Task directions:
Lay out the entries starting at the line that contains "Given: Enable the" and ending at the line that contains "tap(56, 364)" as a Markdown table with the columns n and Line, numbering each row and leaving out blank lines.

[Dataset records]
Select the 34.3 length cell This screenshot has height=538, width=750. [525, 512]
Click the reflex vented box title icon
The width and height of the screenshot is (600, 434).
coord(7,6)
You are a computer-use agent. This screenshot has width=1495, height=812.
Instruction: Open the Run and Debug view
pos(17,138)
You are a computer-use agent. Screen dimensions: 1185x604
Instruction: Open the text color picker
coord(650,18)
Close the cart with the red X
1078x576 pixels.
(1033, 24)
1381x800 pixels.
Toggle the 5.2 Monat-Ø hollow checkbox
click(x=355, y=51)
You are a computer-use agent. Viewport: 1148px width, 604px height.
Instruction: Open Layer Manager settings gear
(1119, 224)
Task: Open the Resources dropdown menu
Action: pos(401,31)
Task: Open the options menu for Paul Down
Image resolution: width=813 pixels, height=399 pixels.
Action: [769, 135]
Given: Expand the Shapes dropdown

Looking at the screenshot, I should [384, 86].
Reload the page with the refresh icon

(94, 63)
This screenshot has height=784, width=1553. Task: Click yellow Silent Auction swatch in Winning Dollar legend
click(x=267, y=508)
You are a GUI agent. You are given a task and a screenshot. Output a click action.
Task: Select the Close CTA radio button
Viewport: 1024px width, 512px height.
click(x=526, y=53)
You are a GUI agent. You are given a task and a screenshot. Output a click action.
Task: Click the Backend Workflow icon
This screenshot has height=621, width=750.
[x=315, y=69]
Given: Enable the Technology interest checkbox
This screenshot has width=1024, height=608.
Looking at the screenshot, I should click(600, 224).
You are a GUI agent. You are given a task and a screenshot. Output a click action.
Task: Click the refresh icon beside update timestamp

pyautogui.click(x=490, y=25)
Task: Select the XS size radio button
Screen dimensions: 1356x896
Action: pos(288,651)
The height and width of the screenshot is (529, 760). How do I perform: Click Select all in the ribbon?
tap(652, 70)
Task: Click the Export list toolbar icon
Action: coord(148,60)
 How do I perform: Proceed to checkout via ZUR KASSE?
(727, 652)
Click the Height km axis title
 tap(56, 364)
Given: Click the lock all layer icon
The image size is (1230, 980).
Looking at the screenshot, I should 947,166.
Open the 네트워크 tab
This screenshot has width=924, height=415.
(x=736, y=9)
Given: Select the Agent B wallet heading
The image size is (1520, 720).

Full output:
| n | Line |
|---|---|
| 1 | Given: Enable the Technology interest checkbox |
| 2 | This screenshot has width=1024, height=608. |
| 3 | Looking at the screenshot, I should click(600, 224). |
| 4 | You are a GUI agent. You are given a task and a screenshot. Output a click action. |
| 5 | Task: Click the refresh icon beside update timestamp |
| 6 | pyautogui.click(x=490, y=25) |
| 7 | Task: Select the XS size radio button |
| 8 | Screen dimensions: 1356x896 |
| 9 | Action: pos(288,651) |
| 10 | The height and width of the screenshot is (529, 760). How do I perform: Click Select all in the ribbon? |
| 11 | tap(652, 70) |
| 12 | Task: Click the Export list toolbar icon |
| 13 | Action: coord(148,60) |
| 14 |  How do I perform: Proceed to checkout via ZUR KASSE? |
| 15 | (727, 652) |
| 16 | Click the Height km axis title |
| 17 |  tap(56, 364) |